Deucravacitinib

Clinical data
- Pronunciation: /duːˌkrævəˈsaɪtɪnɪb/ doo-KRAV-ə-SYE-ti-nib
- Trade names: Sotyktu
- Other names: BMS-986165
- AHFS/Drugs.com: Monograph
- License data: US DailyMed: Deucravacitinib;
- Pregnancy category: AU: B1;
- Routes of administration: By mouth
- Drug class: Tyrosine kinase 2 (TYK2) inhibitor
- ATC code: L04AF07 (WHO) ;

Legal status
- Legal status: AU: S4 (Prescription only); CA: ℞-only; UK: POM (Prescription only); US: ℞-only; EU: Rx-only;

Pharmacokinetic data
- Bioavailability: 99%
- Protein binding: 82–90%
- Metabolism: Liver (primarily CYP1A2)
- Metabolites: BMT-153261 (active)
- Elimination half-life: 10 hours
- Excretion: Feces, urine

Identifiers
- IUPAC name 6-(cyclopropanecarboxamido)-4-((2-methoxy-3-(1-methyl-1,2,4-triazol-3-yl)phenyl)amino)-N-(trideuteromethyl)pyridazine-3-carboxamide;
- CAS Number: 1609392-27-9;
- PubChem CID: 134821691;
- DrugBank: DB16650;
- ChemSpider: 72380005;
- UNII: N0A21N6RAU;
- KEGG: D11817;
- ChEMBL: ChEMBL435170;
- ECHA InfoCard: 100.329.069

Chemical and physical data
- Formula: C_{20}H_{19}D_{3}N_{8}O_{3}
- Molar mass: 425.466 g·mol^{−1}
- 3D model (JSmol): Interactive image;
- SMILES [2H]C([2H])([2H])NC(=O)C1=NN=C(C=C1NC2=CC=CC(=C2OC)C3=NN(C=N3)C)NC(=O)C4CC4;
- InChI InChI=1S/C20H22N8O3/c1-21-20(30)16-14(9-15(25-26-16)24-19(29)11-7-8-11)23-13-6-4-5-12(17(13)31-3)18-22-10-28(2)27-18/h4-6,9-11H,7-8H2,1-3H3,(H,21,30)(H2,23,24,25,29)/i1D3; Key:BZZKEPGENYLQSC-FIBGUPNXSA-N;

= Deucravacitinib =

Chemical compound

Deucravacitinib, sold under the brand name Sotyktu, is a medication used for the treatment of moderate-to-severe plaque psoriasis. It is a tyrosine kinase 2 (TYK2) inhibitor and it is taken by mouth. It was developed by Bristol Myers Squibb.

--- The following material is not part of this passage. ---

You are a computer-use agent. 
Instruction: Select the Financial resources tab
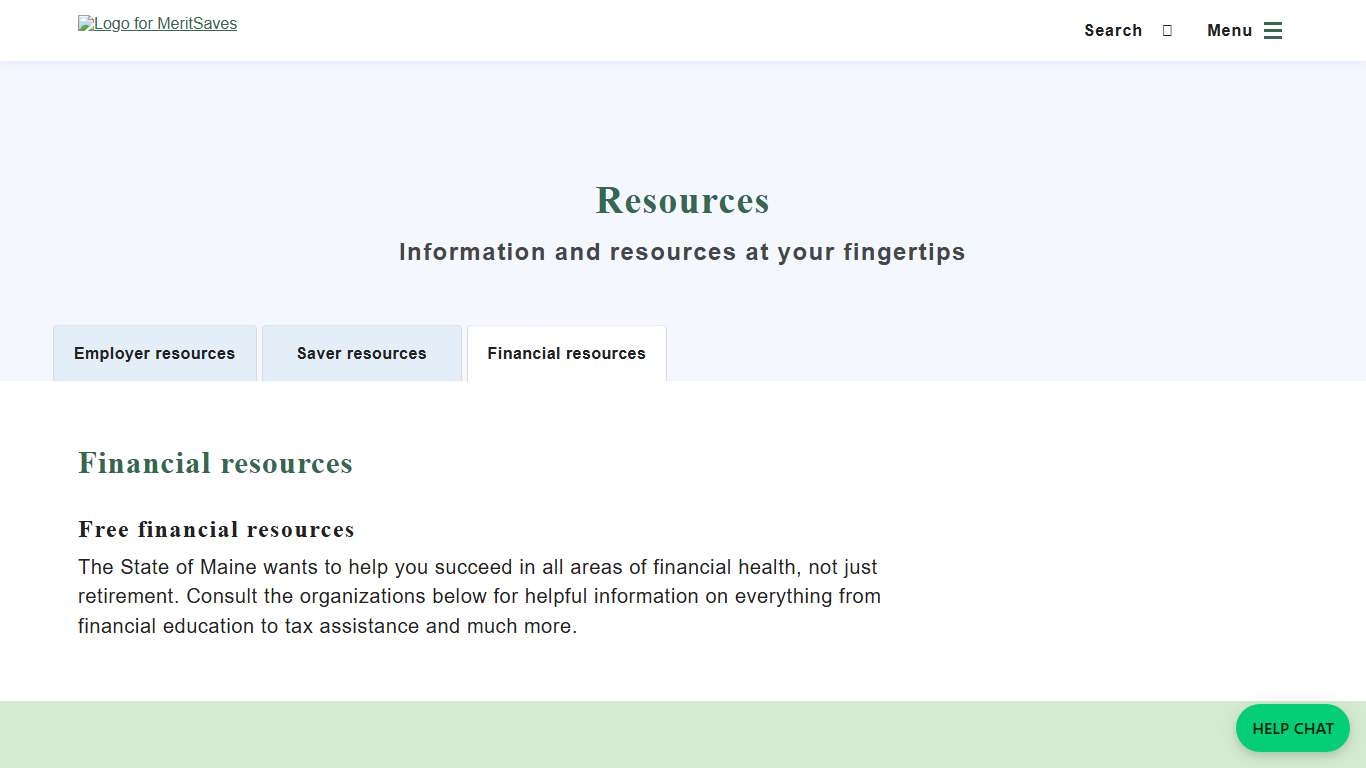click(x=566, y=353)
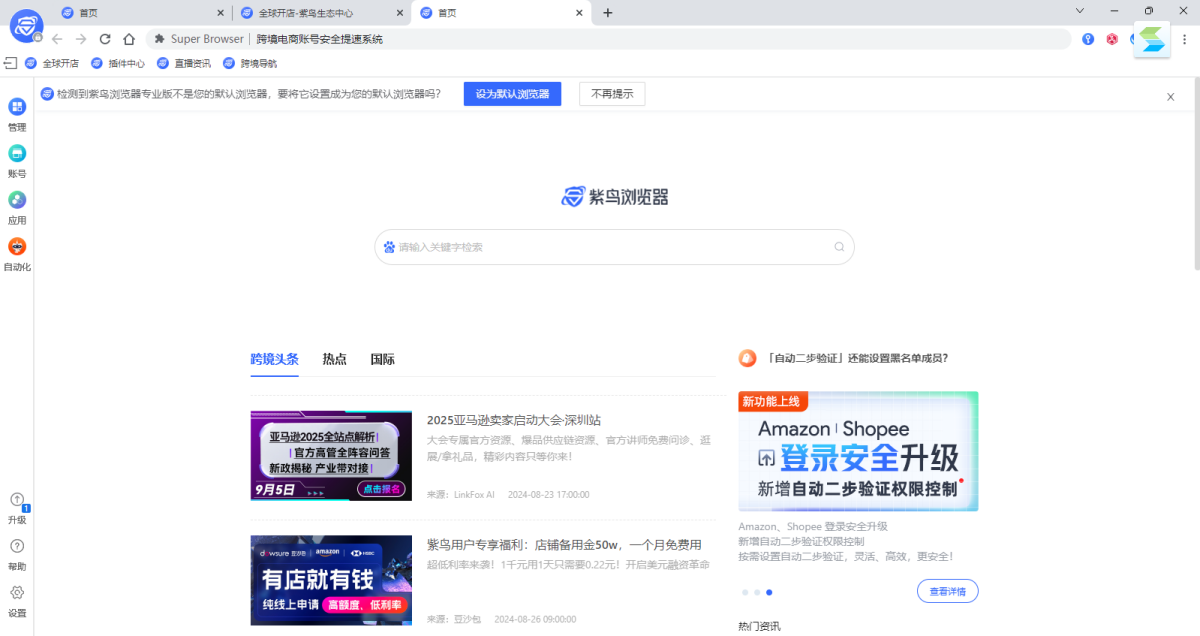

Deucravacitinib was approved for medical use in the United States in September 2022, and in Australia in December 2022. The US Food and Drug Administration (FDA) considers it to be a first-in-class medication.

== Medical uses ==
Deucravacitinib is indicated for the treatment of adults with moderate-to-severe plaque psoriasis.

== Mechanism of action ==
It acts as a highly selective allosteric inhibitor of non-receptor tyrosine-protein kinase 2 (TYK2).

== Molecule design ==
The chemical structure of deucravacitinib contains a methyl amide in which all three hydrogen atoms are replaced by deuterium.

== Society and culture ==
=== Legal status ===
In January 2023, the Committee for Medicinal Products for Human Use (CHMP) of the European Medicines Agency (EMA) adopted a positive opinion, recommending the granting of a marketing authorization for the medicinal product Sotyktu, intended for the treatment of moderate to severe psoriasis. The applicant for this medicinal product is Bristol-Myers Squibb Pharma EEIG. Deucravacitinib was approved for medical use in the European Union in March 2023.